Rollup of 6 pull requests
Successful merges:
- #51158 (Mention spec and indented blocks in doctest docs)
- #51629 (Do not consume semicolon twice while parsing local statement)
- #51637 (Update zx_cprng_draw_new on Fuchsia)
- #51664 (make more libsyntax methods public)
- #51666 (Disable probestack when GCOV profiling is being used)
- #51703 (Recognize the extra "LLVM tools versions" argument to build-manifest.)
Failed merges:
r? @ghost
Disable probestack when GCOV profiling is being used
If I compile Firefox with gcov profiling enabled, Firefox crashes at startup because of probestack.
Since it's disabled for PGO, I think it makes sense to disable it for gcov too.

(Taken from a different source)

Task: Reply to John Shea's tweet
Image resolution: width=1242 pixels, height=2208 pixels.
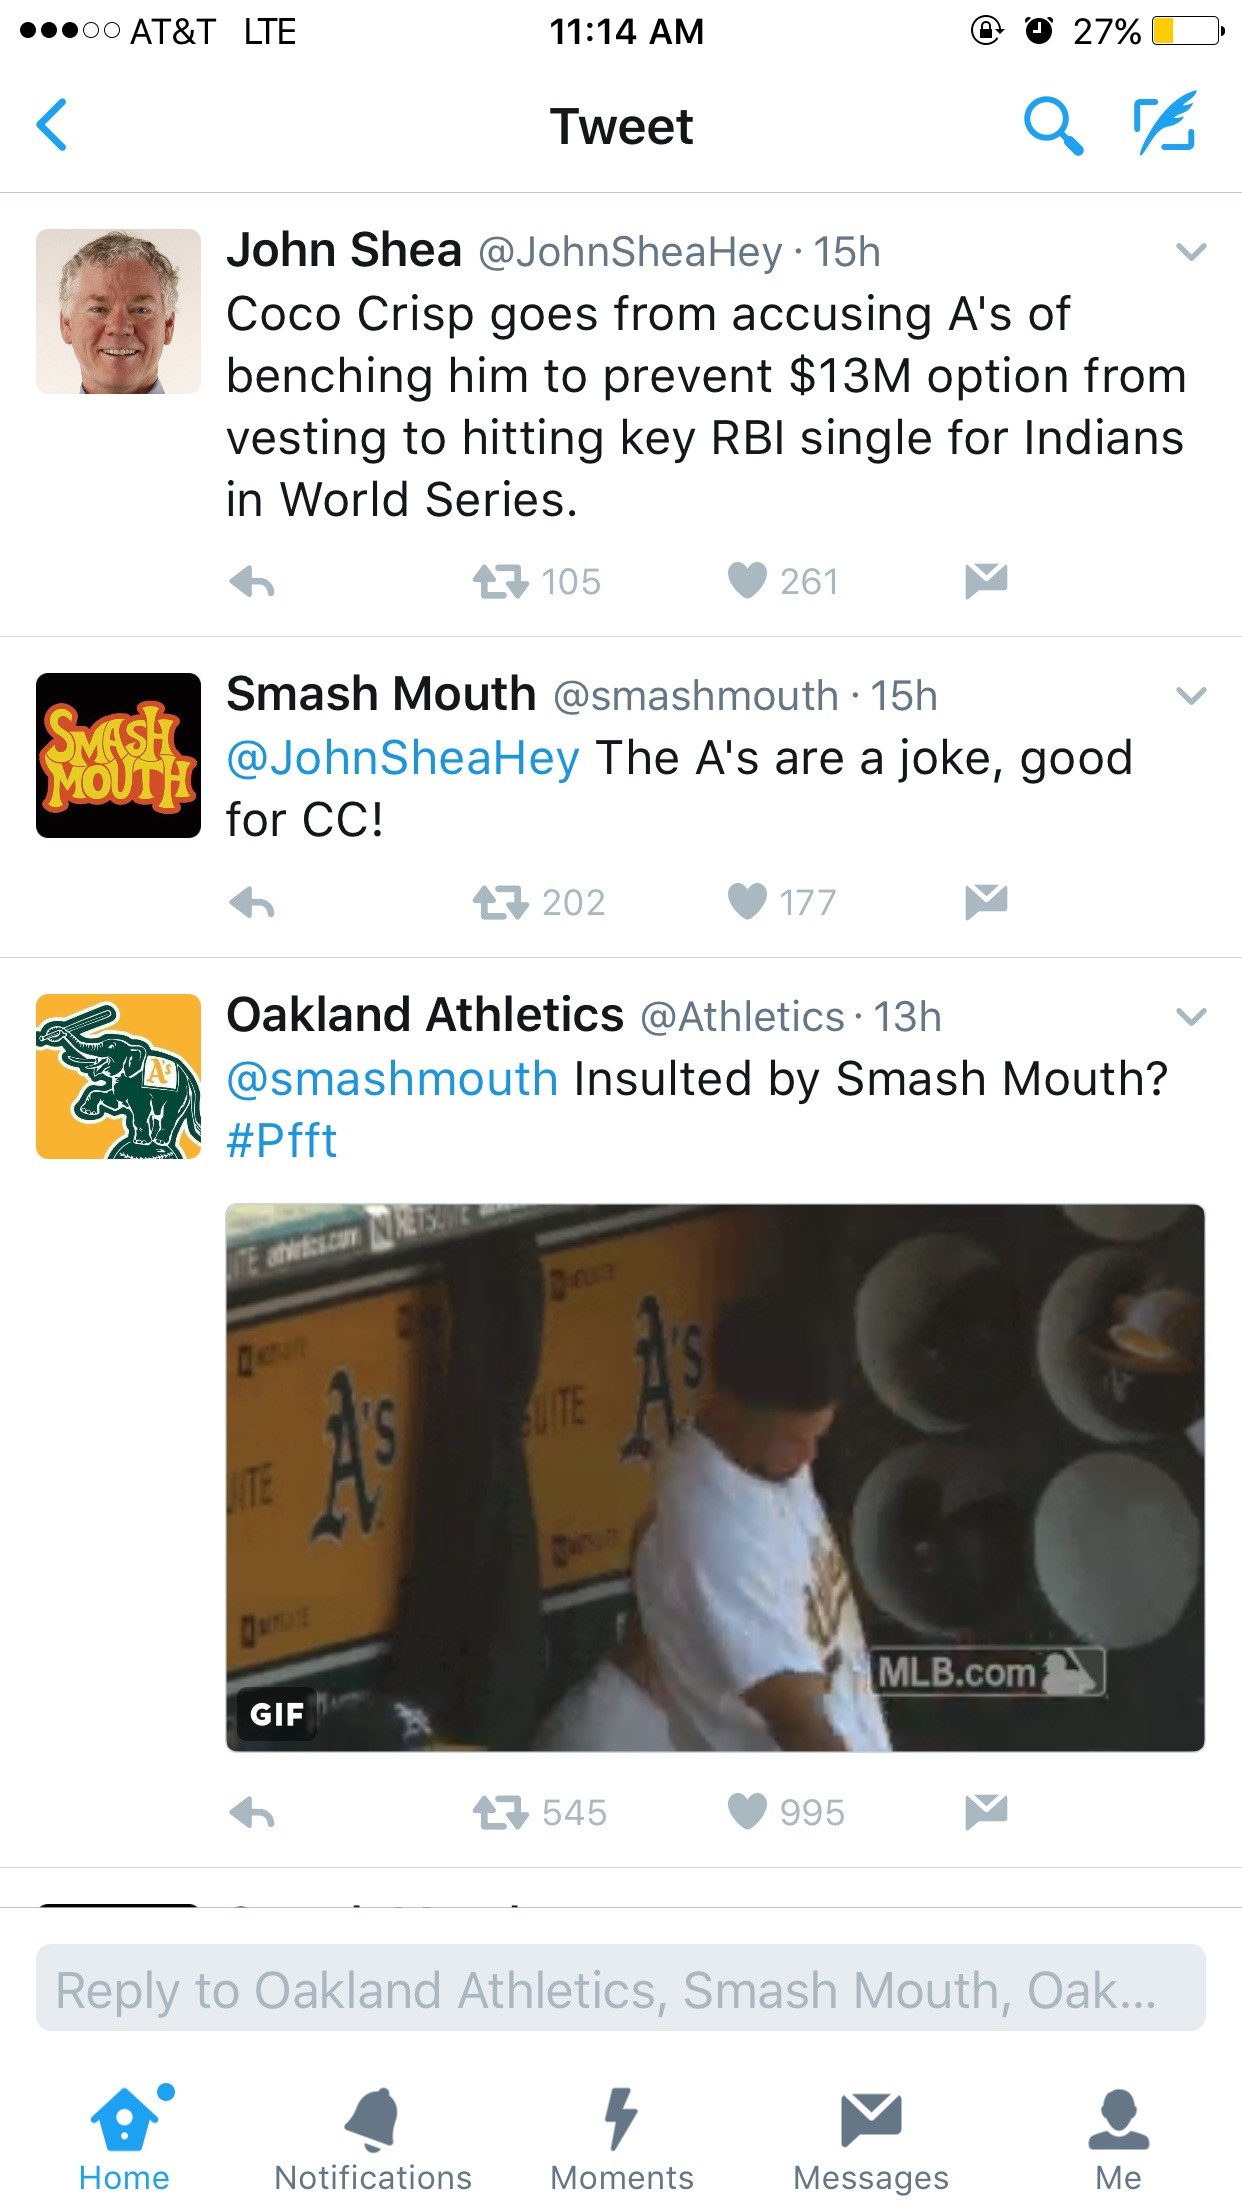Action: [x=252, y=581]
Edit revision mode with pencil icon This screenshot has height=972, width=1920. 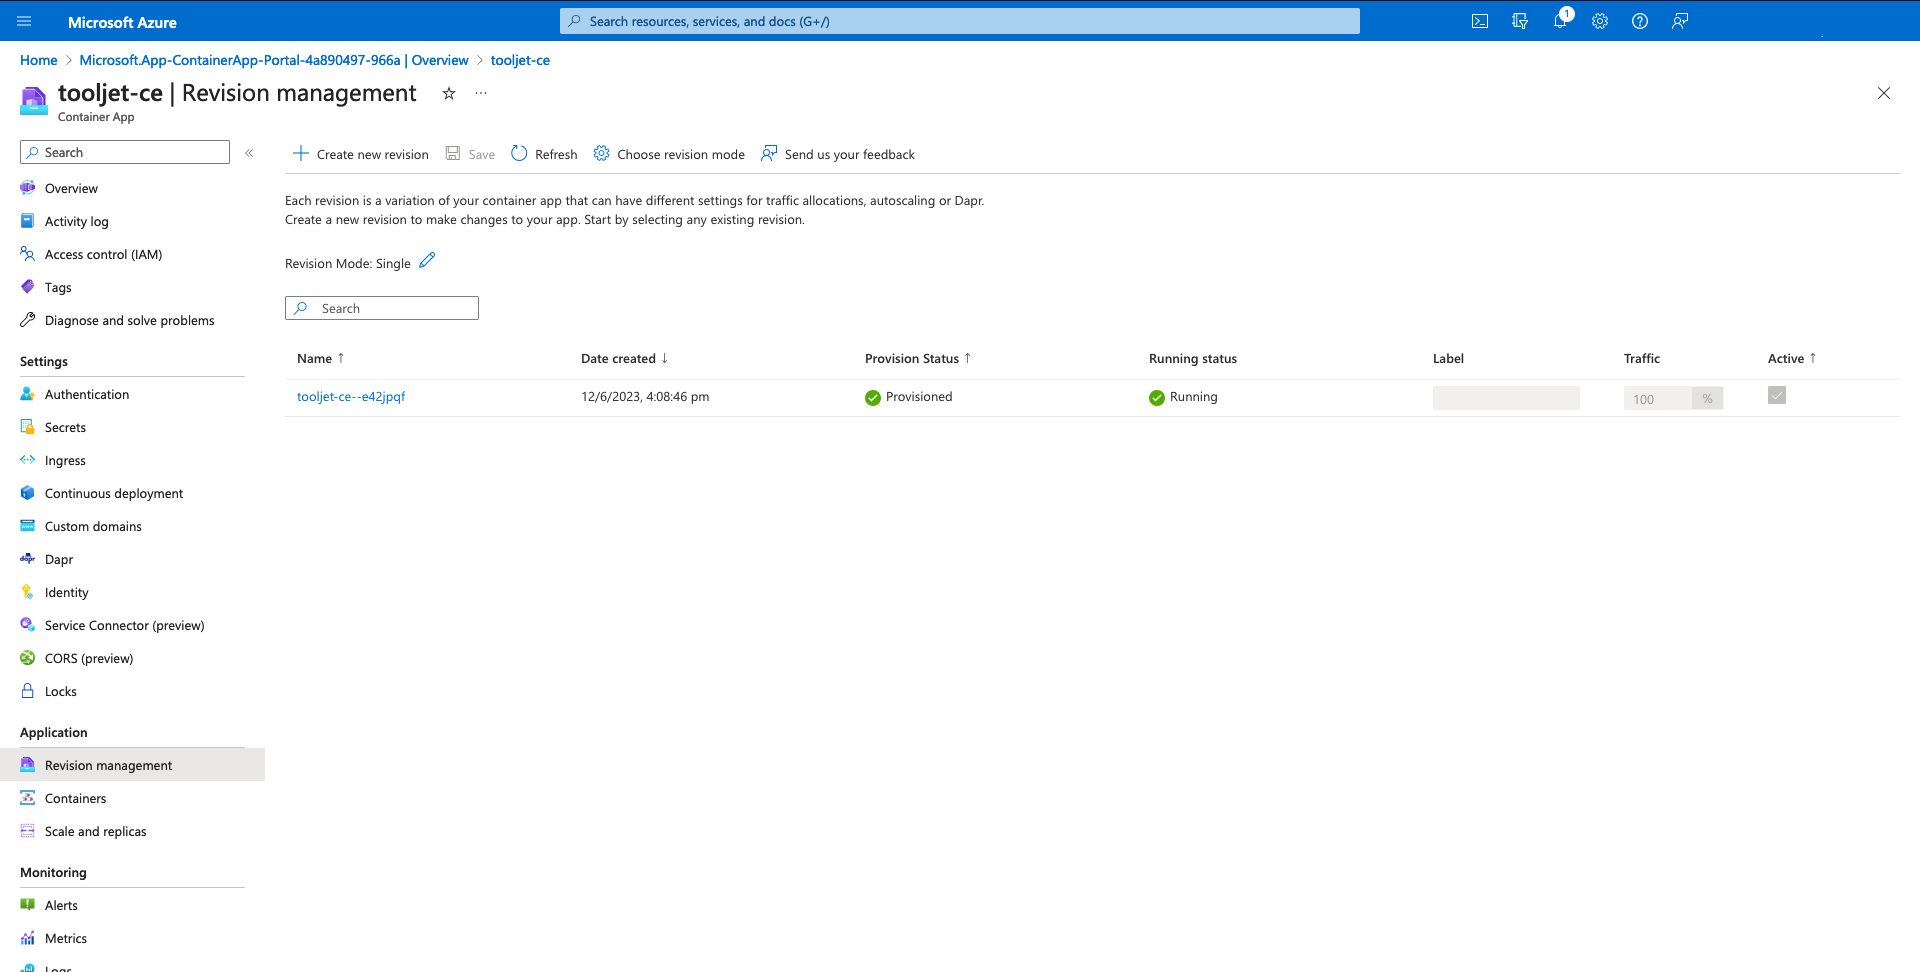click(x=427, y=261)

make more libsyntax methods public
Followup for #51502, which was sufficient only for the latest stable release of Rocket. The `master` branch uses a few more. I plan to reimplement the deleted method `parse_seq` in Rocket (see SergioBenitez/Rocket#666), rather than resurrecting it in libsyntax.
r? @Mark-Simulacrum
Update zx_cprng_draw_new on Fuchsia
Fuchsia is changing the semantics for zx_cprng_draw and
zx_cprng_draw_new is a temporary name for the new semantics.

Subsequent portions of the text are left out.